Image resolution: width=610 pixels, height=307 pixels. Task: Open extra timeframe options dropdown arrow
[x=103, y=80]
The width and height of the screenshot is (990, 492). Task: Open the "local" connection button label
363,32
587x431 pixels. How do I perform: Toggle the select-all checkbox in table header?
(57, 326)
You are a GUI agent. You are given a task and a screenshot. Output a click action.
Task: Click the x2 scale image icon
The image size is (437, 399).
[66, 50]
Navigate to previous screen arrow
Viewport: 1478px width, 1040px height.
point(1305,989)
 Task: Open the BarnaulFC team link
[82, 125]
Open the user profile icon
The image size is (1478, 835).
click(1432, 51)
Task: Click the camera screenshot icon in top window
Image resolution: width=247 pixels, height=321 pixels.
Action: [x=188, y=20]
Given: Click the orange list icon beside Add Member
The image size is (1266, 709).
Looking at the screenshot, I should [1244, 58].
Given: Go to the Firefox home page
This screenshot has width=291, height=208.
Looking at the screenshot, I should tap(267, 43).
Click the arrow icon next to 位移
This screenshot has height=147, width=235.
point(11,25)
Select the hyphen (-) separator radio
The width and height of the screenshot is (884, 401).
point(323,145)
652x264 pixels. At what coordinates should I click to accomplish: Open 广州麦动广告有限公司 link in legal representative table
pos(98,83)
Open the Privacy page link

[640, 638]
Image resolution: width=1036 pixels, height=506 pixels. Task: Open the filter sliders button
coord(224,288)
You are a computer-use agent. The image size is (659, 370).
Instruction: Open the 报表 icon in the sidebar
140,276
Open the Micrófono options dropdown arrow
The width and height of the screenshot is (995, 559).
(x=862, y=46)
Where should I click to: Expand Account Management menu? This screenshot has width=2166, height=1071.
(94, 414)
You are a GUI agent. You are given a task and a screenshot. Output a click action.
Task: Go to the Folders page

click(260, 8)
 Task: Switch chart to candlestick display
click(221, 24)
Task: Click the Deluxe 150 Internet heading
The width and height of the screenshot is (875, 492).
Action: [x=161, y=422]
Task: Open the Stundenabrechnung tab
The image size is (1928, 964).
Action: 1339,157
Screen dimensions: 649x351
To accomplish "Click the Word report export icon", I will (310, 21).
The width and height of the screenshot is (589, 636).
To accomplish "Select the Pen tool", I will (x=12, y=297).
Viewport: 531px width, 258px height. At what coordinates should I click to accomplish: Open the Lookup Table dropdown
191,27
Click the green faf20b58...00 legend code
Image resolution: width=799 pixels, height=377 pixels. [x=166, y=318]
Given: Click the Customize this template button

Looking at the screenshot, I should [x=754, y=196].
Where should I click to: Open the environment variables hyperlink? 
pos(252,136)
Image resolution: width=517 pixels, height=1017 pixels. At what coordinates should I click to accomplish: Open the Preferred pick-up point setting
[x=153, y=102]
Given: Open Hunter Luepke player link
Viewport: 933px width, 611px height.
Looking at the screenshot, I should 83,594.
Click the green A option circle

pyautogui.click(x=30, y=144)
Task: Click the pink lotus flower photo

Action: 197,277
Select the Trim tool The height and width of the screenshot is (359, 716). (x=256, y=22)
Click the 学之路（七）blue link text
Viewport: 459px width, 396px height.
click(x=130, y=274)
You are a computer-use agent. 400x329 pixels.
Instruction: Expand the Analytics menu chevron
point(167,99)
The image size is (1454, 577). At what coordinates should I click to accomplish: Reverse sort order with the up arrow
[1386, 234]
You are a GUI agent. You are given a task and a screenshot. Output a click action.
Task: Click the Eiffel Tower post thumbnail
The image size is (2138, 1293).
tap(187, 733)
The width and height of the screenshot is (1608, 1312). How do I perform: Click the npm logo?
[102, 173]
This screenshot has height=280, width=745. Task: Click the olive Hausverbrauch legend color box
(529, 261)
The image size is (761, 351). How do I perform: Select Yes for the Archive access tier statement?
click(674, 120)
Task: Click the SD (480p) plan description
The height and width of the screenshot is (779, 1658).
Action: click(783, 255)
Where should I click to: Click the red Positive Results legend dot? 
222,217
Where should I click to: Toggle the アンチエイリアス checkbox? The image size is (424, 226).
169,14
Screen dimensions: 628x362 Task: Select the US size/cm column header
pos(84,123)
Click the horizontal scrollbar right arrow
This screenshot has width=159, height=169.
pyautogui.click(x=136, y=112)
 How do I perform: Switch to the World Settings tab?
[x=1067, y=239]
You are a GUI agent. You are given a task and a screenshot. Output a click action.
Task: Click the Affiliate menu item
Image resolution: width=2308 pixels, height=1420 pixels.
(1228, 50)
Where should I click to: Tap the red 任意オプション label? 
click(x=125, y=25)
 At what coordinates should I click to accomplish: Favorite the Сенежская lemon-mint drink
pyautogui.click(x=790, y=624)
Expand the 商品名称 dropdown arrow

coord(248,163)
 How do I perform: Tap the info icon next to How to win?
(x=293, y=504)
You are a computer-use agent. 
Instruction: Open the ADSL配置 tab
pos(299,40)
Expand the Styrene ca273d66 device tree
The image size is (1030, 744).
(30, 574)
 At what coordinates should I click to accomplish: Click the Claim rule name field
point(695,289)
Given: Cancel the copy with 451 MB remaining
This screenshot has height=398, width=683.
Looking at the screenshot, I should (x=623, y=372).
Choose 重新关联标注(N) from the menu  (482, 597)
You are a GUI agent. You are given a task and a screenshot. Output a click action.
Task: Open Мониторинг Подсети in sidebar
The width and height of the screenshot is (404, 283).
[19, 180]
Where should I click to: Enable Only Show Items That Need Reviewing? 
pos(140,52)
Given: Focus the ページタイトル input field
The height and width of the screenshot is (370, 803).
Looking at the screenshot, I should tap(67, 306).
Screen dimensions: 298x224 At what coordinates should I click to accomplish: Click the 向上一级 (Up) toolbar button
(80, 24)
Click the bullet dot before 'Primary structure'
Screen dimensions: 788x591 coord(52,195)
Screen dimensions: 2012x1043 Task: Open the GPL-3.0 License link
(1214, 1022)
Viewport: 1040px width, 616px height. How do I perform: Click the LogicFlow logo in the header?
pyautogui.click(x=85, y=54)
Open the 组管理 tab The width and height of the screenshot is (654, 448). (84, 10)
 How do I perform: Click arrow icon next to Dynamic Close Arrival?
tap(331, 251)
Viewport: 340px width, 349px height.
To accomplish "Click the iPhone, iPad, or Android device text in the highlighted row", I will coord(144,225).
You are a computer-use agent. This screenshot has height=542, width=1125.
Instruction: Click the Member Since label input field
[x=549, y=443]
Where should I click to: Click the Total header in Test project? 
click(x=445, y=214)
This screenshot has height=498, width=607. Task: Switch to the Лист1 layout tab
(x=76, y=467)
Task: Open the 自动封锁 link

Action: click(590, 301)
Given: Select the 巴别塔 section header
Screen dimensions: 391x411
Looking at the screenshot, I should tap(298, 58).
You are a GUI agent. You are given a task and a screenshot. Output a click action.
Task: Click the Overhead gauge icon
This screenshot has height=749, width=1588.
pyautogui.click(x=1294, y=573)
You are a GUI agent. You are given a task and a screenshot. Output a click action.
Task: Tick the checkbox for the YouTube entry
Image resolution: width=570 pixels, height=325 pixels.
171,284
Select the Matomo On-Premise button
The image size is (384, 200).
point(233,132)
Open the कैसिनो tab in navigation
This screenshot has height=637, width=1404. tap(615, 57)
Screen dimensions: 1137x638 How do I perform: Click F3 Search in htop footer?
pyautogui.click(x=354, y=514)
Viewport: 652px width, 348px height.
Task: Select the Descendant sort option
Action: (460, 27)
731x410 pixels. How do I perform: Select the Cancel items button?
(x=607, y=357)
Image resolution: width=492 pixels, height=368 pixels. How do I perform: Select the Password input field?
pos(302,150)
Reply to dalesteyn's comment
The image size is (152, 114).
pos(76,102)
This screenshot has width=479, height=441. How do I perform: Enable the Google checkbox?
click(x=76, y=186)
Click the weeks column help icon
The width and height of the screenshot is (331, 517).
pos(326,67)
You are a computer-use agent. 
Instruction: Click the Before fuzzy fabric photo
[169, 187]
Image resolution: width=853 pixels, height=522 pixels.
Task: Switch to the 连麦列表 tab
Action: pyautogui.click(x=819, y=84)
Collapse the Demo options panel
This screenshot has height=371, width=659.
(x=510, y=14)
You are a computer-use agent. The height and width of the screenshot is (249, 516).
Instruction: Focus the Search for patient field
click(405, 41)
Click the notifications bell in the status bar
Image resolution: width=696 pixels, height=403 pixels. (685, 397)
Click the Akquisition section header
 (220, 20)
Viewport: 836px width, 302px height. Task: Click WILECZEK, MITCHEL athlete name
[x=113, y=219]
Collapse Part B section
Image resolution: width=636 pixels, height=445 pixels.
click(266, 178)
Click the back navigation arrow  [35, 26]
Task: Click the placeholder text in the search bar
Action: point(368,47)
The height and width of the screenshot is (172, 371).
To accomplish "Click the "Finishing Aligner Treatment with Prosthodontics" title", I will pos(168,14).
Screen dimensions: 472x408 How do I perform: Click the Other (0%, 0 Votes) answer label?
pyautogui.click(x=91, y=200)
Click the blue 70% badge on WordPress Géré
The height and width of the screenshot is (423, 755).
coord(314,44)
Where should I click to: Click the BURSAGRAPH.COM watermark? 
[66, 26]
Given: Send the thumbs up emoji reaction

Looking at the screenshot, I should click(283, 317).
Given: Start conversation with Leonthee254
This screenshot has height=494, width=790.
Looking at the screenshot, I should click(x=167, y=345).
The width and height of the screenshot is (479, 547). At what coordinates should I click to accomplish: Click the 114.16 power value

■ **WHAT YOU WILL DO**
Update the part that opens with the line containing "Select the Matomo On-Premise button" and closes with the line containing "pos(326,67)" by replacing "How do I perform" with "What click completes", leaving everything else as it stands. Return only those lines.

■ **THE OUTPUT**
Select the Matomo On-Premise button
The image size is (384, 200).
point(233,132)
Open the कैसिनो tab in navigation
This screenshot has height=637, width=1404. tap(615, 57)
Screen dimensions: 1137x638 What click completes: Click F3 Search in htop footer?
pyautogui.click(x=354, y=514)
Viewport: 652px width, 348px height.
Task: Select the Descendant sort option
Action: (460, 27)
731x410 pixels. What click completes: Select the Cancel items button?
(x=607, y=357)
Image resolution: width=492 pixels, height=368 pixels. What click completes: Select the Password input field?
pos(302,150)
Reply to dalesteyn's comment
The image size is (152, 114).
pos(76,102)
This screenshot has width=479, height=441. What click completes: Enable the Google checkbox?
click(x=76, y=186)
Click the weeks column help icon
The width and height of the screenshot is (331, 517).
pos(326,67)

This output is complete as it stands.